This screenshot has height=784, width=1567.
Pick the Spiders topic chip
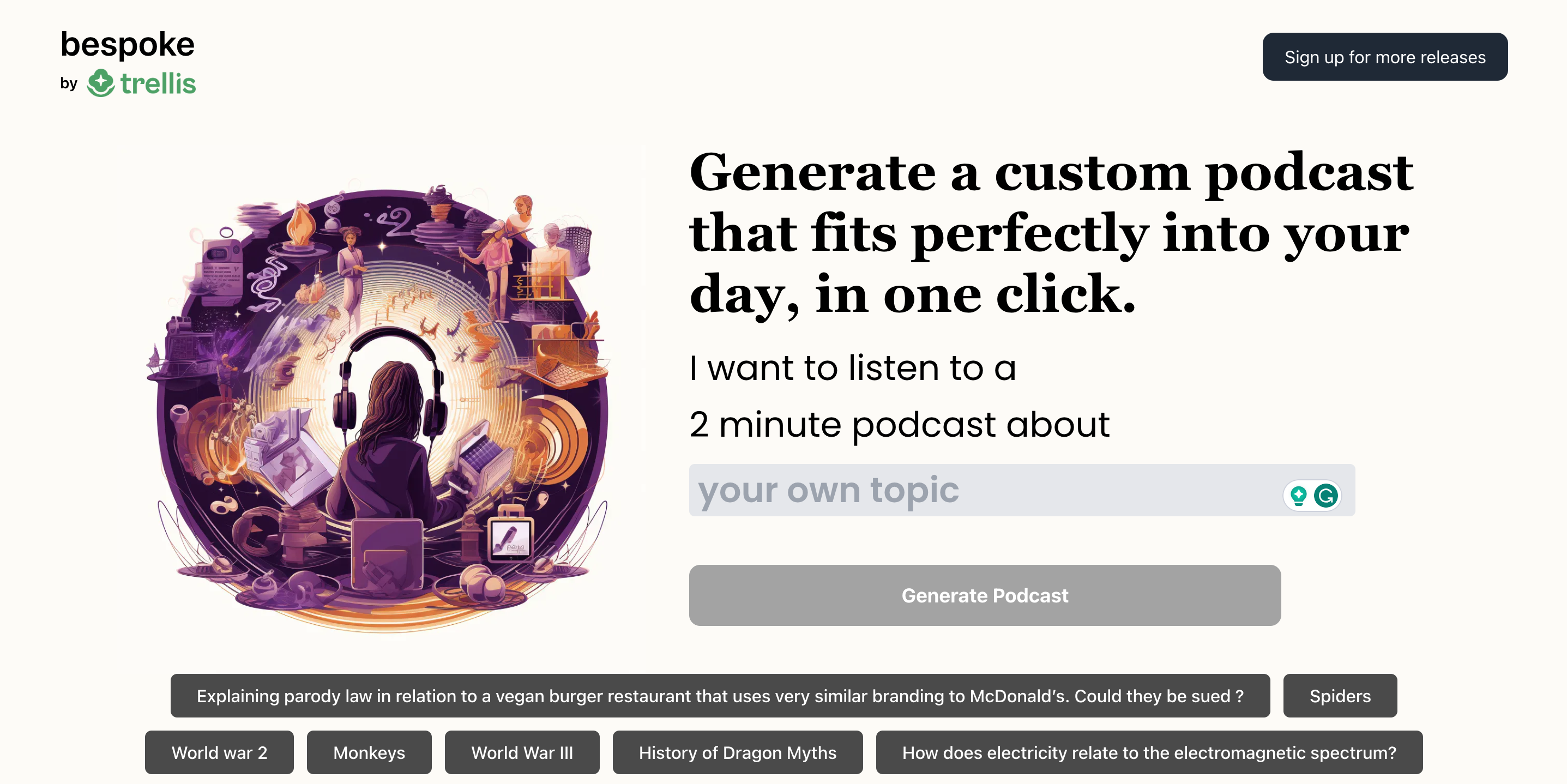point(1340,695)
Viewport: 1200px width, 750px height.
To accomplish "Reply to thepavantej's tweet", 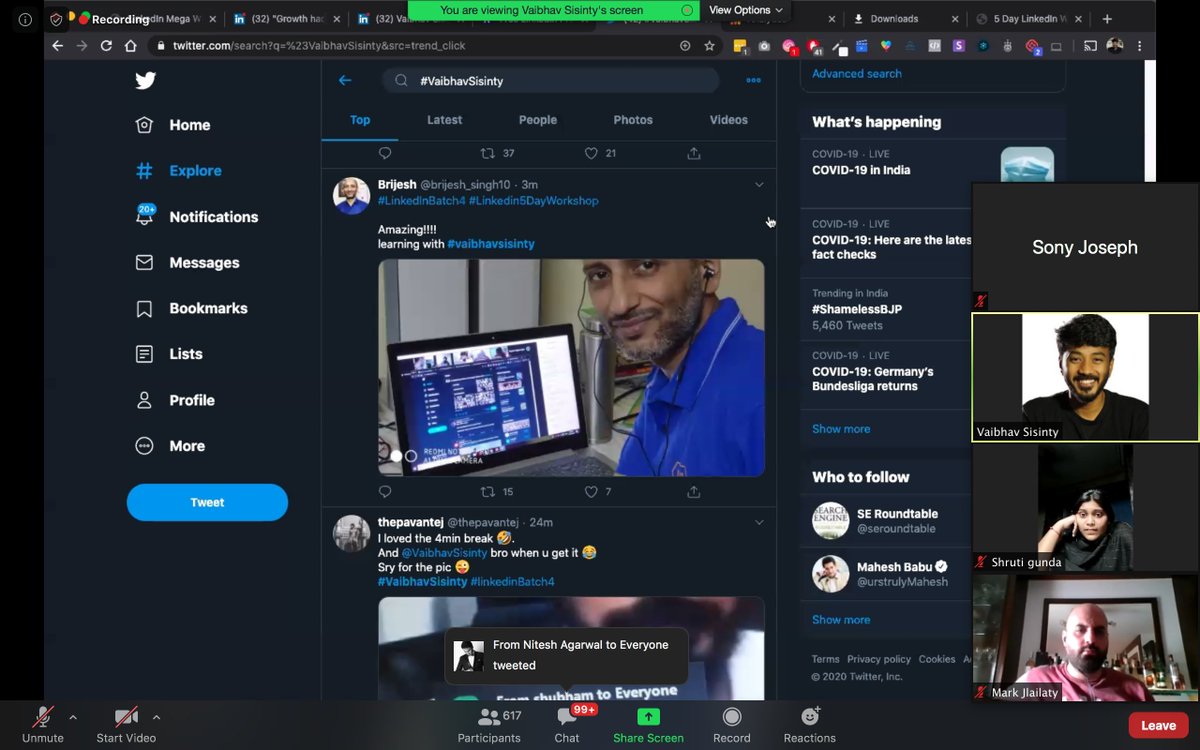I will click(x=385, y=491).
=====
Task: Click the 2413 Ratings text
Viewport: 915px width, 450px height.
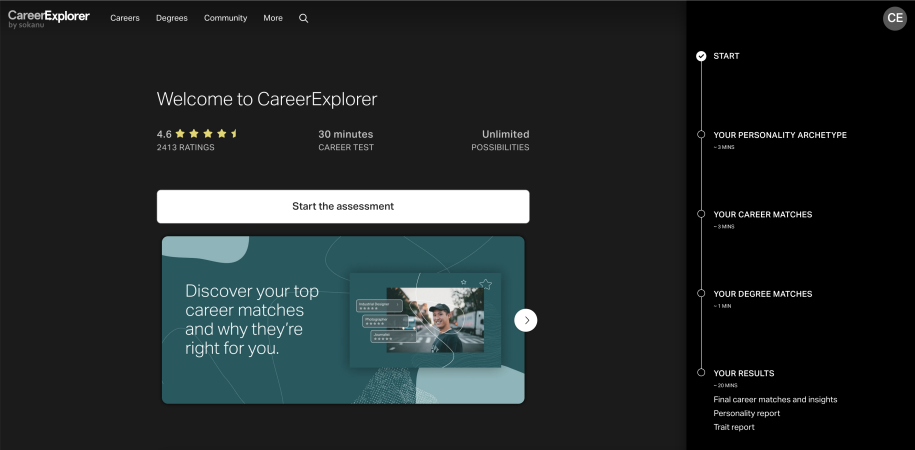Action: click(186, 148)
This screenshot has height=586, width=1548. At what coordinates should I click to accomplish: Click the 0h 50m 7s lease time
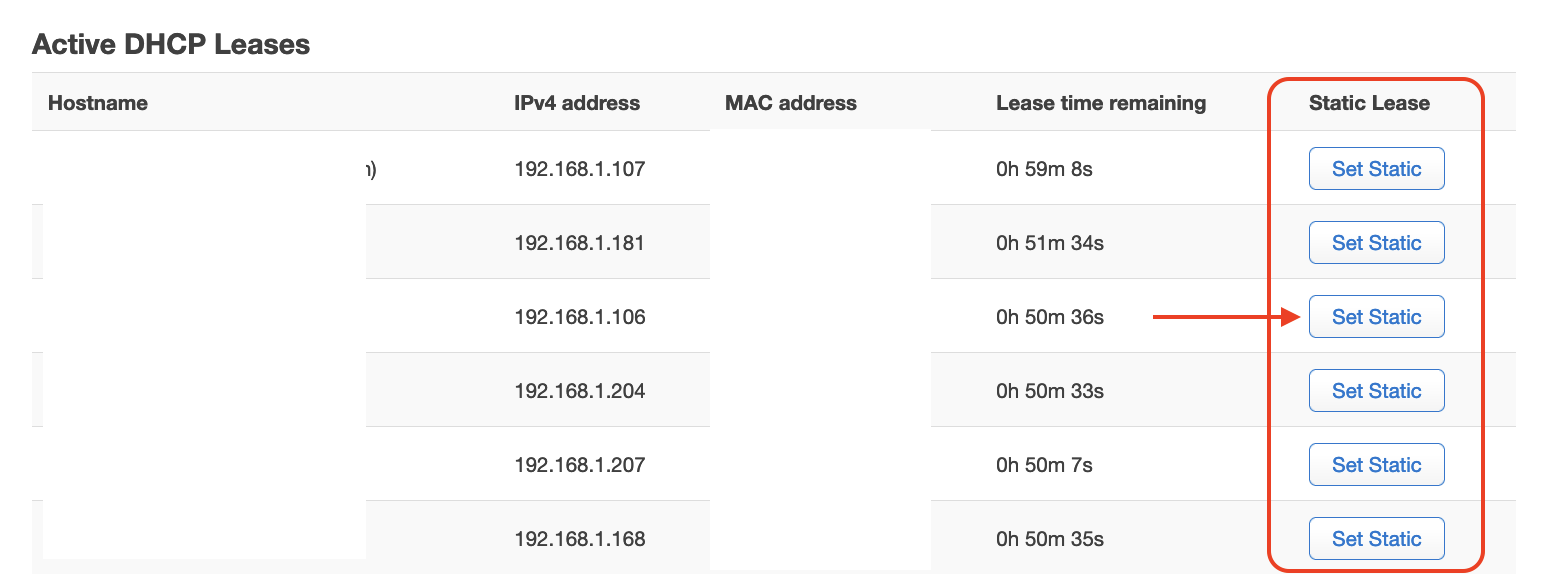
=====
[EXERCISE] From the listing above, work out the number of lines that contain "screenshot" and give only that.

[RESULT] 2